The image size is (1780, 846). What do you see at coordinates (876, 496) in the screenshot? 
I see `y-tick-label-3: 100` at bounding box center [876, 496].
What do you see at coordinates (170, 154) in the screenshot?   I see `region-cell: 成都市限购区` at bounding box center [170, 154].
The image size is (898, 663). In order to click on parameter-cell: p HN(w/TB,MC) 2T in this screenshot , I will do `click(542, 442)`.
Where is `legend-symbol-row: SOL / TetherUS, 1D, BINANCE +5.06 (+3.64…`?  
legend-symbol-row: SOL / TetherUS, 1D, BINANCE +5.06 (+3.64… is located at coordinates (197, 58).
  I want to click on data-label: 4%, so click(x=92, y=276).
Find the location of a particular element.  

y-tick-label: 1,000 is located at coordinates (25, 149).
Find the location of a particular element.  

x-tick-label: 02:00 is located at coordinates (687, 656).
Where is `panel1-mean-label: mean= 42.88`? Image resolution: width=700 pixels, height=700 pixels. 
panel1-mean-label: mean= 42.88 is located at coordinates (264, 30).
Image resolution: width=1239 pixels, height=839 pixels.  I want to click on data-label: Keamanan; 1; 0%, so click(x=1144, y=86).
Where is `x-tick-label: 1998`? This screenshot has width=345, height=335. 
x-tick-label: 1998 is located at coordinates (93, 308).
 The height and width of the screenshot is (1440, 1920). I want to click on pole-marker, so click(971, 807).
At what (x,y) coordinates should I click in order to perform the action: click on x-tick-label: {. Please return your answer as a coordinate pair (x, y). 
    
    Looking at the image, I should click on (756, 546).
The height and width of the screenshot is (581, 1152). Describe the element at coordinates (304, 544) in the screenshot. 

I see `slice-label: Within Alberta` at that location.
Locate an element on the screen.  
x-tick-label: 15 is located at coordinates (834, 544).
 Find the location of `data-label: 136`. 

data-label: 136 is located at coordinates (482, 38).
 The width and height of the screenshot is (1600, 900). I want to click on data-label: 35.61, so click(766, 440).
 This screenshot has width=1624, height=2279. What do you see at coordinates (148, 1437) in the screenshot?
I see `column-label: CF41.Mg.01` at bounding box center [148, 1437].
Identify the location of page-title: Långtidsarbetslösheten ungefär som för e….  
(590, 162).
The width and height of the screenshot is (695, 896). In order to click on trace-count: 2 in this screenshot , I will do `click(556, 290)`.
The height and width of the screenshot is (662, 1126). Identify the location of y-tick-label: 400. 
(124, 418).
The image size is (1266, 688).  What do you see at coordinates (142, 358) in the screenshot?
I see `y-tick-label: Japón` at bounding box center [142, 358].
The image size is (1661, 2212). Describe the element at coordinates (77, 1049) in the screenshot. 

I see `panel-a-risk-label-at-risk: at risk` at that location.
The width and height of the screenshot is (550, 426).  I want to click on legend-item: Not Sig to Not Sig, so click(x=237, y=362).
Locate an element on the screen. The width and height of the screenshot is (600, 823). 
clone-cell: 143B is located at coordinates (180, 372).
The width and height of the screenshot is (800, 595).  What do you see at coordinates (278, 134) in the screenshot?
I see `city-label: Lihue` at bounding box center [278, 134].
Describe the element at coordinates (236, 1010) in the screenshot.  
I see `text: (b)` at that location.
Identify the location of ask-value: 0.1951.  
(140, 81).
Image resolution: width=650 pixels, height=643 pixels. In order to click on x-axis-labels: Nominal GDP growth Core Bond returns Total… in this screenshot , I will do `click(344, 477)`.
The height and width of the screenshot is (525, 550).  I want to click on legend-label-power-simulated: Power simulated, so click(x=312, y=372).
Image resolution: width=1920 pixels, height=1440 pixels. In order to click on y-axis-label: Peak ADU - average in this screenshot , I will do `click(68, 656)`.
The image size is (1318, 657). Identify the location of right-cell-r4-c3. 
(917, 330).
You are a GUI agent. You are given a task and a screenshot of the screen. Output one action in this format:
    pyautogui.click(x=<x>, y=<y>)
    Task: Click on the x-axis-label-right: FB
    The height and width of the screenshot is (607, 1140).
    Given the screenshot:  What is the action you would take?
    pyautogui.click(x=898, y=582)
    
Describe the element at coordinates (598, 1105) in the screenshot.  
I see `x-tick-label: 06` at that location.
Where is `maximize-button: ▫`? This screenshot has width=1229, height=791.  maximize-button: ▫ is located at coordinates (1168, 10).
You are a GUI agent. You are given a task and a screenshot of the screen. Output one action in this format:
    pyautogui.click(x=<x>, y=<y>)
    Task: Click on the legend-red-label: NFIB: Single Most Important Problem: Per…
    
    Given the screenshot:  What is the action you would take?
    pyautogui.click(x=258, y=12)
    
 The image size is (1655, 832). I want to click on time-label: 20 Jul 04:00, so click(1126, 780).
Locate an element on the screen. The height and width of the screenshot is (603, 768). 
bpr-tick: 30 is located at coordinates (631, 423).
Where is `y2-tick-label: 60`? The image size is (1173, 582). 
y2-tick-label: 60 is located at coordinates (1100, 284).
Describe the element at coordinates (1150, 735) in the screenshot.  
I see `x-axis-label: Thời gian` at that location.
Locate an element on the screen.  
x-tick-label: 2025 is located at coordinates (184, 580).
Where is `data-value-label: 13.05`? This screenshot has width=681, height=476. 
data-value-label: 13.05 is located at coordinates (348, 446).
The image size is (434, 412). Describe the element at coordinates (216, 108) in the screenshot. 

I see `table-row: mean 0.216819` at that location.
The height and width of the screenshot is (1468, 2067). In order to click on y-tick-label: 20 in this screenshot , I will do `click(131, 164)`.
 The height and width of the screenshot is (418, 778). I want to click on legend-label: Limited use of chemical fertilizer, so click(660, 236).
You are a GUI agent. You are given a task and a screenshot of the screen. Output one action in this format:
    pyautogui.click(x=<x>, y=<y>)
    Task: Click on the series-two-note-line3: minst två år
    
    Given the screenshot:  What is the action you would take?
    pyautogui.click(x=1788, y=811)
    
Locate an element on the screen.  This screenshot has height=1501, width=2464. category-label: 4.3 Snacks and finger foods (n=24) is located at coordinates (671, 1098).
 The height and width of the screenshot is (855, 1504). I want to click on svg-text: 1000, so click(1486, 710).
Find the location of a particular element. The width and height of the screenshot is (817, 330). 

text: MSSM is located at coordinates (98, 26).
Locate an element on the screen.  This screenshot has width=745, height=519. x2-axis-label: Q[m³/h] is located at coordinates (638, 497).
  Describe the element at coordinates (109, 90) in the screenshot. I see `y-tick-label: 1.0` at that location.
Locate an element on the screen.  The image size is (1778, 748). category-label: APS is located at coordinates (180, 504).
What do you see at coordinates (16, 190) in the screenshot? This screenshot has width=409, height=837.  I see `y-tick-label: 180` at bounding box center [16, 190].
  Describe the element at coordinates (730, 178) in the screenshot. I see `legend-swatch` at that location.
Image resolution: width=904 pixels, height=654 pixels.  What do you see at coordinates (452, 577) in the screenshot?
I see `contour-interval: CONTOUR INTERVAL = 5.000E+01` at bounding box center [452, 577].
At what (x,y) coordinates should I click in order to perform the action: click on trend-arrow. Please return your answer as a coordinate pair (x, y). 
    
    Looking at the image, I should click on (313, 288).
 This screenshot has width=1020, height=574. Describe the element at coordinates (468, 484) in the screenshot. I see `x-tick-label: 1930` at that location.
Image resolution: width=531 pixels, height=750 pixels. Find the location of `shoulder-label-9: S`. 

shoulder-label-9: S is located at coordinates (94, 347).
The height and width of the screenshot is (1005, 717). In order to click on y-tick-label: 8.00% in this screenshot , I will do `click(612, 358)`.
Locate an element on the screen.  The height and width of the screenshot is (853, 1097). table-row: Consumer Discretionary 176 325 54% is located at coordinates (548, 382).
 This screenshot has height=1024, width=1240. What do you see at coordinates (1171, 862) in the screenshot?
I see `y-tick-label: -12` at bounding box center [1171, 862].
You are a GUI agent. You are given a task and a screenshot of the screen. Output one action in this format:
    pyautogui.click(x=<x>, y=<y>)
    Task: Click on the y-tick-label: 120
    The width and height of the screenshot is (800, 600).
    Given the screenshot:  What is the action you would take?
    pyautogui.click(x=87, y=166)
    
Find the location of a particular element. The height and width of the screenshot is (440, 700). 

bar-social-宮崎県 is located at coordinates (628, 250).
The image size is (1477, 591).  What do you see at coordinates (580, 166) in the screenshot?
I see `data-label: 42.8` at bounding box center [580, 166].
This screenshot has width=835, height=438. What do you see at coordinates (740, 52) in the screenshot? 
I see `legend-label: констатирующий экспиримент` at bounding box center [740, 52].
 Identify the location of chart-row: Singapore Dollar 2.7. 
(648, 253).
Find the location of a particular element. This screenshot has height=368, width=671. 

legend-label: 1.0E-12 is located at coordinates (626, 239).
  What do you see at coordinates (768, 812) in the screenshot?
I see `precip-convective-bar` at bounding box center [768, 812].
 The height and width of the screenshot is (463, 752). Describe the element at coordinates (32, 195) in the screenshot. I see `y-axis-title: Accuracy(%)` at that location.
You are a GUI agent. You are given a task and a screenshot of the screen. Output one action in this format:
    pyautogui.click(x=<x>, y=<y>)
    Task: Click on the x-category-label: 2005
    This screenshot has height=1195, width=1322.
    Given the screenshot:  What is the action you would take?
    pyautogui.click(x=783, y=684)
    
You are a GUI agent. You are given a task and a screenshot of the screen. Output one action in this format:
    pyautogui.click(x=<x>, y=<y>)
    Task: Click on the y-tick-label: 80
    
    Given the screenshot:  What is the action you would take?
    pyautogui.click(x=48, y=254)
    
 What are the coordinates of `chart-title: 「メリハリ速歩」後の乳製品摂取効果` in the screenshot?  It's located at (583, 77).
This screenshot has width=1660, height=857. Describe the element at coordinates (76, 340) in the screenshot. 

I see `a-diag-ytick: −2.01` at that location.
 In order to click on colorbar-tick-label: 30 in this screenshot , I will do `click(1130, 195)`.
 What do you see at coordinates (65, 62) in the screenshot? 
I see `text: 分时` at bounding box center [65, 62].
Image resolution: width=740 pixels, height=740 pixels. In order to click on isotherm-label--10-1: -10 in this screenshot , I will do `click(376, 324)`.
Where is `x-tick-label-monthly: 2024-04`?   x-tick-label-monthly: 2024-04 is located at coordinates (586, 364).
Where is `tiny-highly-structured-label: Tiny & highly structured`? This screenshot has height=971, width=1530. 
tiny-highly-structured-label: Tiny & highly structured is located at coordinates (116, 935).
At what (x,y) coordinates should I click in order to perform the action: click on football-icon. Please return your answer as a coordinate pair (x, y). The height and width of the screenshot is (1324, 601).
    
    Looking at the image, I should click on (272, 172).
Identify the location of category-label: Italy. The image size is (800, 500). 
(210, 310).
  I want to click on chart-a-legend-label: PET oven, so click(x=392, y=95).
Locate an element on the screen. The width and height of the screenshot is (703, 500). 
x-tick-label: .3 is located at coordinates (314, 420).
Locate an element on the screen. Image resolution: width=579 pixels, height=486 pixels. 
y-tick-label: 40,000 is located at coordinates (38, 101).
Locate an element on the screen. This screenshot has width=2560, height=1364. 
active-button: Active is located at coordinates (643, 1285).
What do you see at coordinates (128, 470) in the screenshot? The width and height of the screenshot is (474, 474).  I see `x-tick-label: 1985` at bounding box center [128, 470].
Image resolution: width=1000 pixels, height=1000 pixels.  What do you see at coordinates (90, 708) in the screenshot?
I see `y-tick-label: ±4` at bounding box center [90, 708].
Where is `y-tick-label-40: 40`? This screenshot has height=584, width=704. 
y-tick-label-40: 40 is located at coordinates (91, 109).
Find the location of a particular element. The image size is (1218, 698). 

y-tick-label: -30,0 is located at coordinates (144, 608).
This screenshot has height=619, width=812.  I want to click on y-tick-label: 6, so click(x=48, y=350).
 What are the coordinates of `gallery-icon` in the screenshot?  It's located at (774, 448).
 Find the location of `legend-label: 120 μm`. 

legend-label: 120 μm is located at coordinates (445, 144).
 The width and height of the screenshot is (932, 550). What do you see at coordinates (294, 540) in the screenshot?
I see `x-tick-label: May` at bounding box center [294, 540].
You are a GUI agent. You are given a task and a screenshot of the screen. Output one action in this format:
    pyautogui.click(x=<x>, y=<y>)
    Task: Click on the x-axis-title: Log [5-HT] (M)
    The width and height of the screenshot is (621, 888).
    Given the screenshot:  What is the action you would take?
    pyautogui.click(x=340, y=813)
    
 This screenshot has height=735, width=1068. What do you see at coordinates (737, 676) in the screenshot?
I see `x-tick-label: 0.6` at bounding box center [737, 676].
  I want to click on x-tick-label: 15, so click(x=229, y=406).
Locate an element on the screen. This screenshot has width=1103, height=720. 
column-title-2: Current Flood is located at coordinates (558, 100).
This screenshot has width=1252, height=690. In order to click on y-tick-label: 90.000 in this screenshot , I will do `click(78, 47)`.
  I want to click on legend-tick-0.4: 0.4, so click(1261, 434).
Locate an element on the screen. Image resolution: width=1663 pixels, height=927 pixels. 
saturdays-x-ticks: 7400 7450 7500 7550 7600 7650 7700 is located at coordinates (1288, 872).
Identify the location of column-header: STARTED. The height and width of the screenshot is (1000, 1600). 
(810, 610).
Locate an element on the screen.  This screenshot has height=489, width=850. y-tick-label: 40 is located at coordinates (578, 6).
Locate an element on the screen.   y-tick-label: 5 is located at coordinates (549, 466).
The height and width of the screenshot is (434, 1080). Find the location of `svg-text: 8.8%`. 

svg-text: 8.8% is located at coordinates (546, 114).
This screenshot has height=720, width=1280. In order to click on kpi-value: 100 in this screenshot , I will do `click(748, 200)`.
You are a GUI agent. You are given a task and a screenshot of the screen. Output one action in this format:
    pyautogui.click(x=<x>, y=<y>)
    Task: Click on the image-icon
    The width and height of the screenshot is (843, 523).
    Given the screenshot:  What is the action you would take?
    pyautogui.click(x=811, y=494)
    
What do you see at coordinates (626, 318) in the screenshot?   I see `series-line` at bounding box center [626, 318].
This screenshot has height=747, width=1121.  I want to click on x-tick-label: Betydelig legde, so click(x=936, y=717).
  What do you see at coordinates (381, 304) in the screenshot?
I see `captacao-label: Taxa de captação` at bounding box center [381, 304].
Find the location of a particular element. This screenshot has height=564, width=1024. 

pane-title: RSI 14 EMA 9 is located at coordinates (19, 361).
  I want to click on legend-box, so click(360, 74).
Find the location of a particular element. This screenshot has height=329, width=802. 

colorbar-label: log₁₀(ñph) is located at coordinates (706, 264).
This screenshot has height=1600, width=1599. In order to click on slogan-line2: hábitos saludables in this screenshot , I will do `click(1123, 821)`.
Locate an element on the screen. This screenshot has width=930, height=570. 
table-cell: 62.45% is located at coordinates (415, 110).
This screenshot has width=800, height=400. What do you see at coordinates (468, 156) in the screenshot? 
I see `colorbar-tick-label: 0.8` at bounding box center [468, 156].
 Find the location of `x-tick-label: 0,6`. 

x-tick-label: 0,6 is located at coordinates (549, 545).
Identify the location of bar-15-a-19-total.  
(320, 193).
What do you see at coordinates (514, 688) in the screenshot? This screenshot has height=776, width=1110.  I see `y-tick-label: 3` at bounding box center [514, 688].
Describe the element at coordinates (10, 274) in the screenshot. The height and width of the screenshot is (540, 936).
· · · · · · ·
* **WHAT TO WORK ON**:
Copy the stretch of the records above from the line that contains "is (1324, 601)." through the line that contains "active-button: Active is", both included, without changing anything.

* **EXERCISE RESULT**:
At what (x,y) coordinates should I click in order to perform the action: click on football-icon. Please return your answer as a coordinate pair (x, y). The height and width of the screenshot is (1324, 601).
    
    Looking at the image, I should click on (272, 172).
Identify the location of category-label: Italy. The image size is (800, 500). 
(210, 310).
  I want to click on chart-a-legend-label: PET oven, so click(x=392, y=95).
Locate an element on the screen. The width and height of the screenshot is (703, 500). 
x-tick-label: .3 is located at coordinates (314, 420).
Locate an element on the screen. Image resolution: width=579 pixels, height=486 pixels. 
y-tick-label: 40,000 is located at coordinates (38, 101).
Locate an element on the screen. This screenshot has width=2560, height=1364. 
active-button: Active is located at coordinates (643, 1285).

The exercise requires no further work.